Everything else is 3 bit conditional (1, lt0, le0, eq0, ne0, ge0, gt0, 0). Half of the space is for relative branching, of 5 bits (-16 to +15). The remaining is the basic instruction space:

  • IN input to top of stack
  • OUT output top of stack
  • RET return from JSR
  • NOT bitwise invert top of data stack
  • INC increment the value at the top of the data stack
  • DEC decrement the value at the top of the data stack
  • DROP decrement data pointer
  • SWAP swap top two items on data stack
  • AND/OR/XOR/ADD/SUB operate on top two items and leave one
  • D2R/R2D/R stack manipulation

If can keep the basic instructions to 16 then I can rejig the instruction space so that JSR doesn't have to end in zero. But if I use DIP switches to decode the instructions then it would be nice to allow others to add instructions just by setting these switches. Here is full 9 bit JSR addressing:

b10 b9 b8-b6 b5 b4-b1
0 JSR to full 9 bit address
1 0 8 bit immediate load
1 1 condition 0 branch relative -8 to +7
1 1 condition 1 basic instruction (4 bit)

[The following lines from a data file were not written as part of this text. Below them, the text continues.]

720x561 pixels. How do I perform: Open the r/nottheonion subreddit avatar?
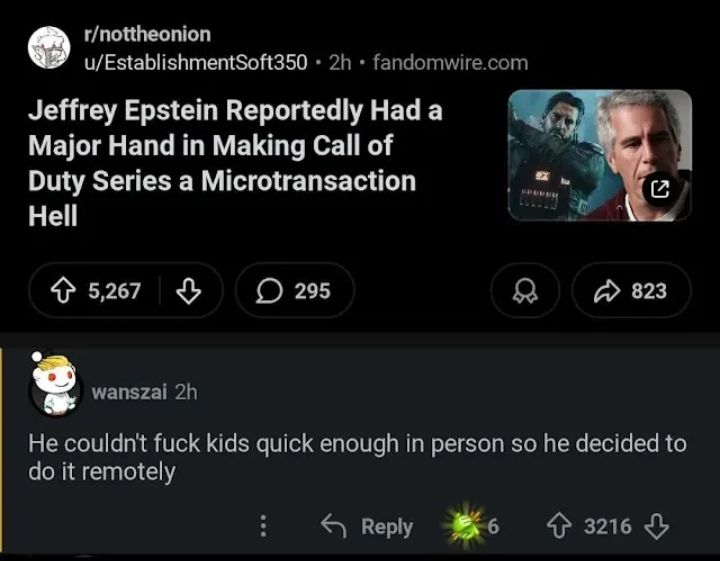click(x=47, y=47)
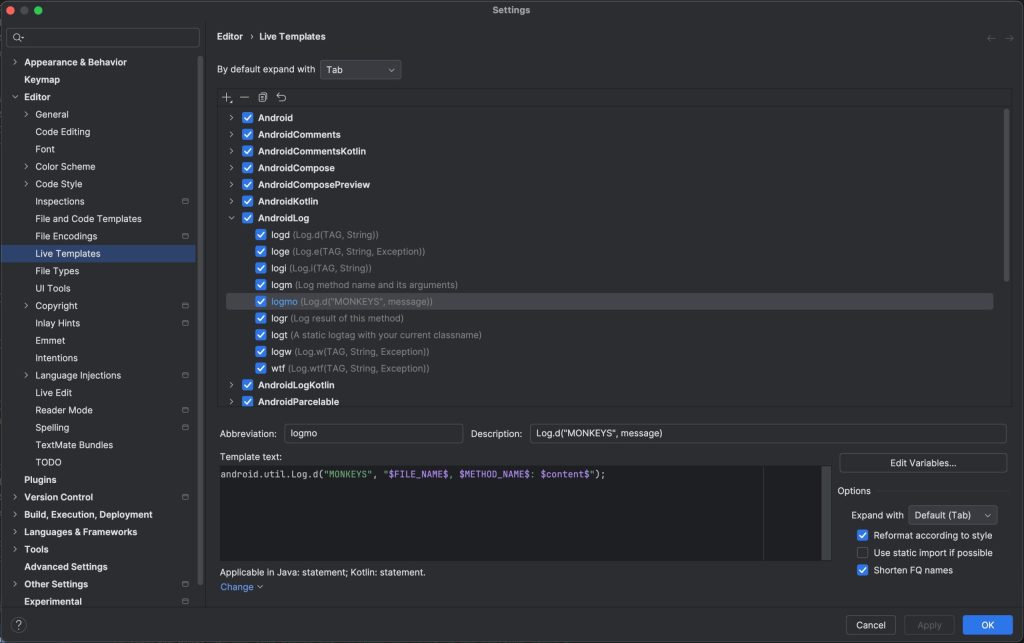Image resolution: width=1024 pixels, height=643 pixels.
Task: Remove the selected template using the minus icon
Action: tap(244, 97)
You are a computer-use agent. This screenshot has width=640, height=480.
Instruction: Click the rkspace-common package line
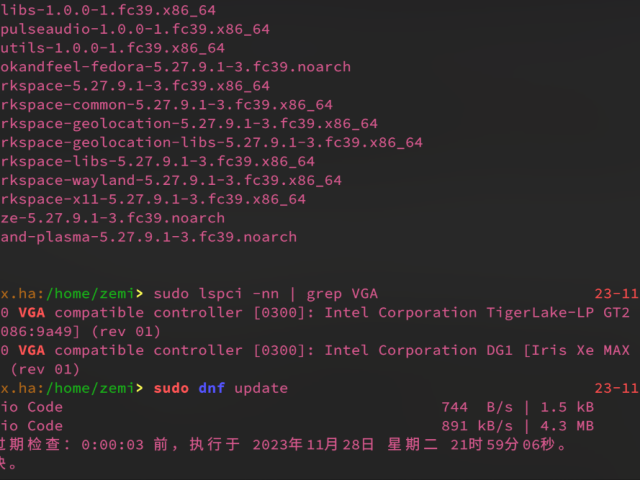tap(166, 105)
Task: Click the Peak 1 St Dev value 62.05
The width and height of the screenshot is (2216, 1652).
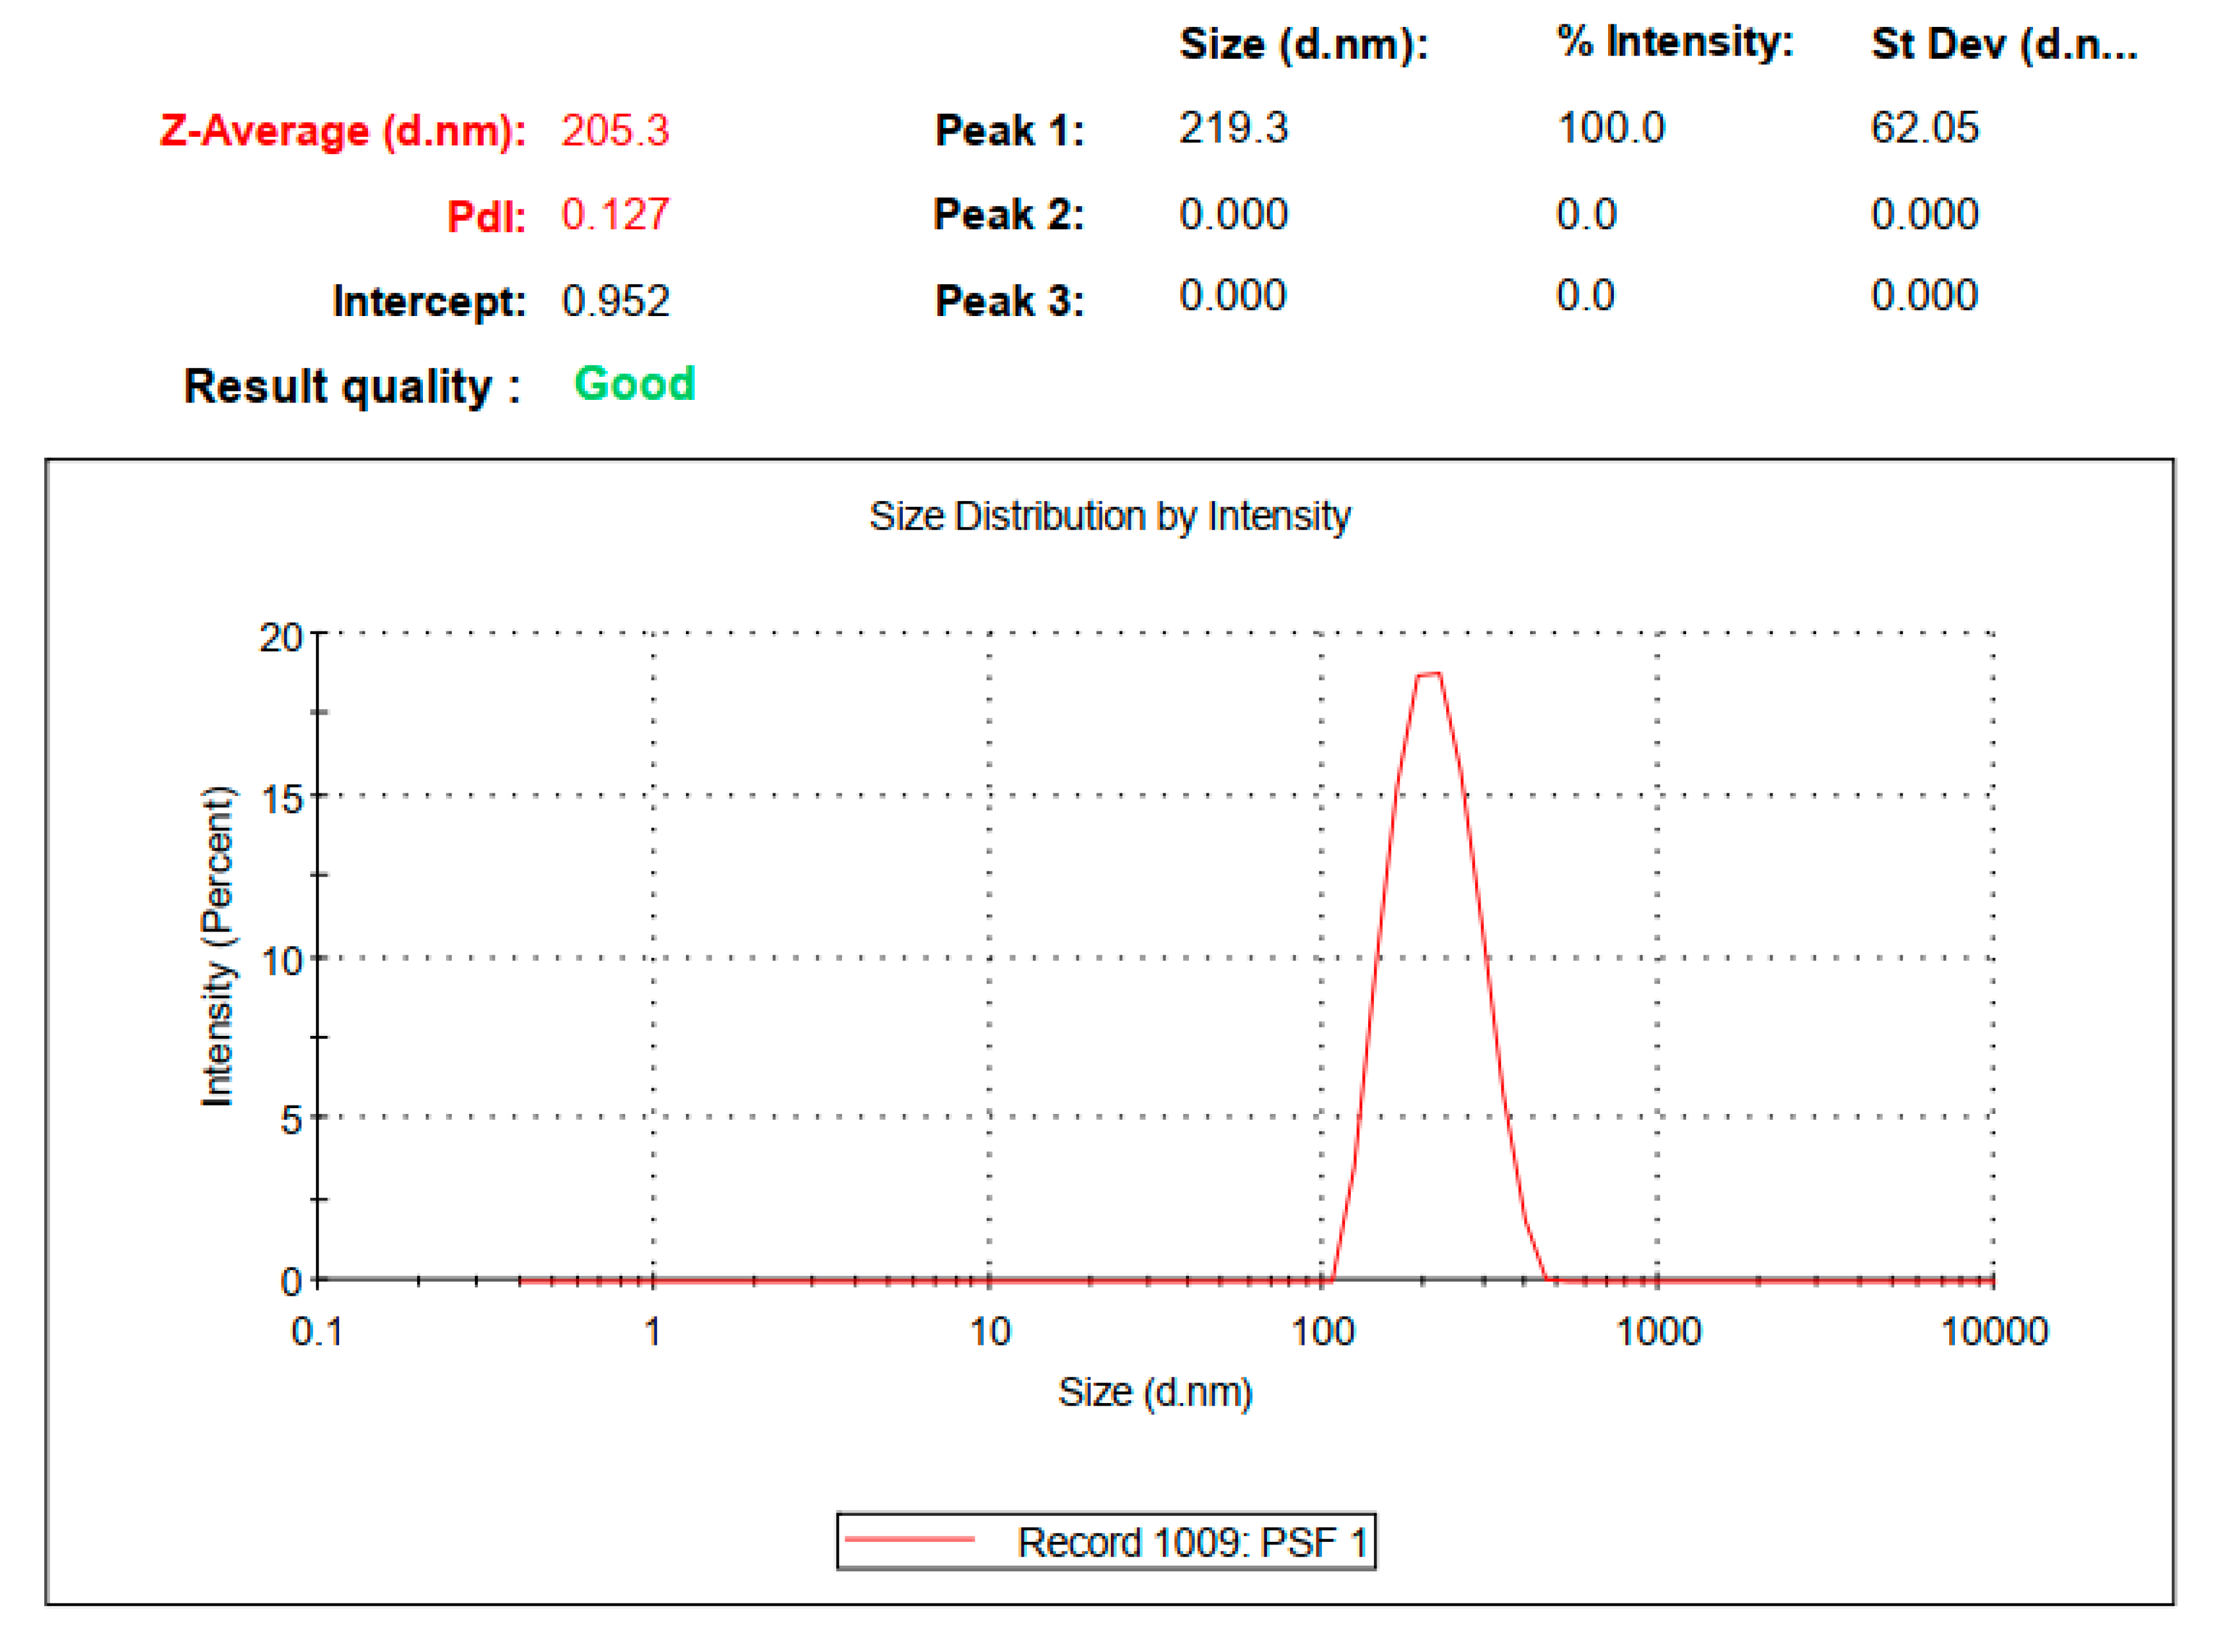Action: (1924, 128)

I find a C like notation very convenient:

  • P is the program counter, P++ means increment the program counter
  • D is the data stack, D++ increments the data stack (– decrements)
  • R is the return stack, R– decrements the return stack (for pushing a value as it's a descending stack)
  • *P/*D/*R is the value of the data at the program/data/return counter
  • Z is a flag indicating that the value of the last ALU instruction was zero
  • N is a flag indicating that the value of the last ALU instruction was negative
INSTRUCTION Register movement
JSR *R– = P ; P = I
RET P = *R++
LOAD(X) *D++ = X

Make believe code

I've not yet written an emulator, or even fixed the instruction set, so none of this is final. Nevertheless, it's useful to write some code to see what is missing.

Flash some lights

LOAD(0) :loop INC DUP OUT B(:loop) 

Learning: DUP is a very common instruction and it may well be worth having a DUP-OUT as well as a DUP instruction. On the other hand, DUP OUT RET is only 3 or 4 words. Is 4x slower and 4x the memory worth it? Maybe it depends on what the microcode decode looks like and how much instruction space there is. AND/OR/XOR/ADD/SUB/D2R are all candicaes for an extra DUP or two (e.g. DUP2ADD which is a non-destructive ADD).

Add two numbers


Learning: Input has to be buffered, that is the processor should stop if input is not yet available. Perhaps input is done with a 0/1 toggle switch and an add to buffer. Once it's full then the processor can continue. Another add-to-buffer switch which adds 8 copies may well be useful as a 32 bit input is probably all 1s or all 0s in the top bits.

It would be nice to have more than one register as output. Maybe an RPi will feed the input and store all output?


There is only a few registers and no carry bit, so this is just 32bit by 32bit giving a 32bit result. With no LSB its hard to peel off the low bits and stop when the result is zero, which is a shame as most invocations won't be full width.

Simple first pass with LSR - return stack stores accumulator, works best with last arg +ve (can test and switch):

def MUL
LOAD(0) D2R # set accumulator to zero
DUP LOAD(1) AND BZ(:skip) # test low bit and skip hard work if not set
D2R DUP ADD R2D # double the first arguement 
LSR # halve the second argument
BNZ(:loop) # loop if not zero
DROP DROP # get rid of both arguments
R2D # retrive result
RET # and exit happy


def DUPDUPADD OVER OVER ADD RET  # this would be much better with a non-consuming ADD

Learning: Really need both LSR and non-destructive ALU operations. What is a good naming convention for ALU operations that implicitly encodes the data stack changes?


This is a major challenge as there is no LSR instruction (as this is very hard on a serial ALU).